For inspiration and tips check out how this couple cleared $90,000 worth of debt in 12 months (and they were unemployed when they started). Or read how Kiri paid off $3,000 worth of debt in a month. these 6 tips to easily clear debt will help too.
2.) Set up your investments including super
If you haven’t looked at your superannuation in a while (or ever), do it today! Getting your super sorted means you’ll be able to retire easier. Firstly, consolidate all your superannuation accounts into one so you save on fees etc. Check the insurance options and benefits with each, as well as fees before you consolidate. You can compare the top performing super accounts here. Note, Scott recommends HostPlus in his book The Barefoot Investor.
Check your eligibility for the super co-contribution as well. While it might not seem like a lot, you can get up to $500 from the government as a co-contribution. Find out more here. You can ask payroll to set up the contributions automatically for you.
As for investing, my preference is shares. You can start small with roundups or $5 a week/a month/whatever you choose with options such as Raiz. I did a comparison with them vs a high-interest savings account here. What I do is invest a little each week, then when it is $500+ I withdraw and invest in a larger parcel of shares elsewhere myself. Make sure you do research if you’re investing yourself though!
You don’t need large amounts of money to become a millionaire and retire comfy. Check out this post on how you can be a millionaire even as a single mum.
3.) Set up savings
A $1,000 to $2,000 baby emergency fund is your first savings step if you don’t already have one. Get a high-interest savings account which is separate from the rest of your banking so you can’t touch it. Start putting as much as you can into it until you reach the $1,000 or $2,000. Personally, I feel $2,000 is the minimum you should have here in Australia.
Once that is set up, focus on clearing the debt. For me, even when I was paying down debt I tried to save something, even if it was only $10 a week. The reason being, once the debt was clear, I had essentially no savings! Do what works for you though.
I have no debt, so my money is split minimum 10% investing, minimum 20% savings, minimum 10% whatever I want/sanity money and a maximum of 60% for living expenses.
4.) Know your net worth
If you’ve never worked out your net worth, it isn’t too hard. Add up your assets (house value, savings, superannuation amounts, investments etc). Add up your liabilities (personal loans, credit card debt, mortgage and any other debt). Deduct your liability amount from your asset amount and that is your net worth. Meaning, if you had to sell off everything today, this is how much cash you’d have.
5.) Have sanity money
Some call this a ‘smile’ account, the first time I heard about it, it was called sanity money, as in money to keep you sane. This money is yours to do whatever you want with. If you’re partnered you each need to get an amount for this purpose. Spend it on whatever you want and don’t feel guilty about it.

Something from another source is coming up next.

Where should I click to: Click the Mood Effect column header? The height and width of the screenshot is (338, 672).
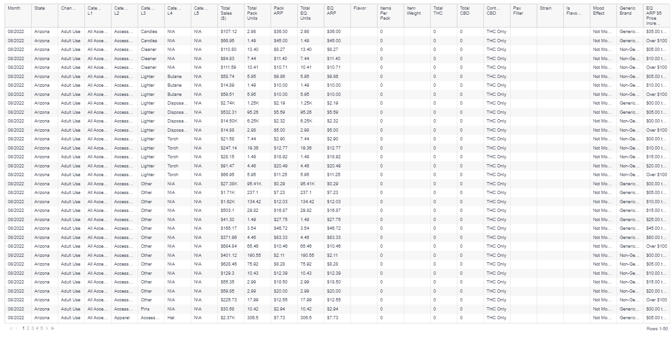coord(599,11)
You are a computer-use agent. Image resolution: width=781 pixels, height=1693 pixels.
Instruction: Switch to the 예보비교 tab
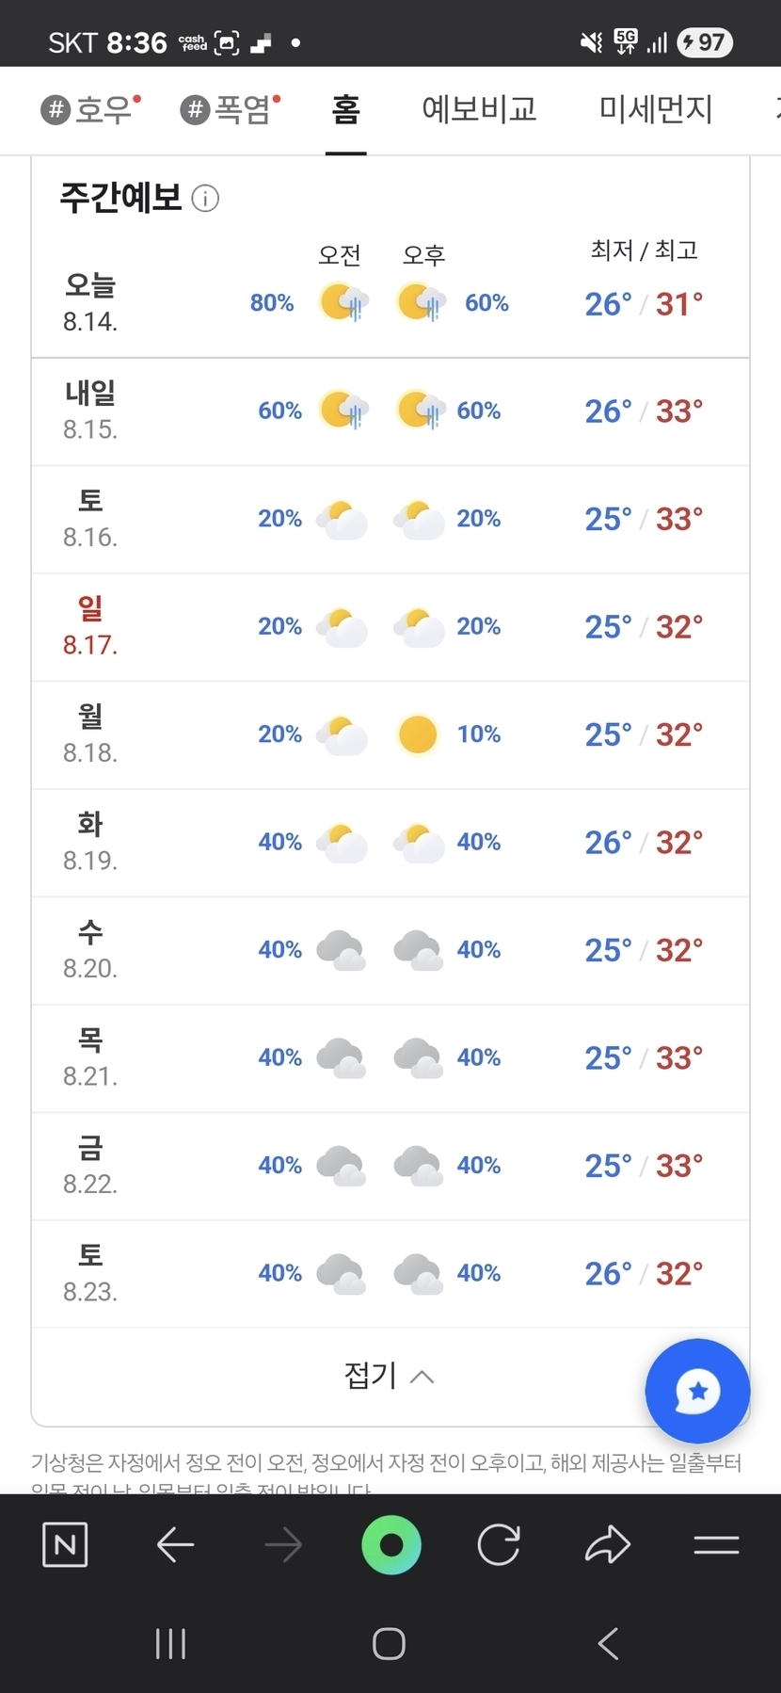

Whether you decide on $10 or $100, it’s up to you and your personal circumstances, but you need it. Having this amount from each pay helps reduce the chances of a blowout later or a spending binge because you feel deprived.
6.) Create a spending plan or budget
Tell your money where to go! Knowing how much money is coming in, what your expenses are and how you are saving/paying off debt/planning for your future is crucial. Don’t make it complicated either. Know what needs to go where then set it all up.
Check out this post on how to create and stick to a budget to help you.
7.) Automate it!
All my bills are set up to be direct debited. Investing is done automatically with Raiz, as is my savings. You can have your payroll do super contributions or divide your pay into a separate savings account as well.
Automate your finances and you’ll have less stress, your money will go to work for you and you’ll have the headspace free to do other things. For more on automating your finances check out The Automatic Millionaire. David Bach is a fantastic author and a lovely guy.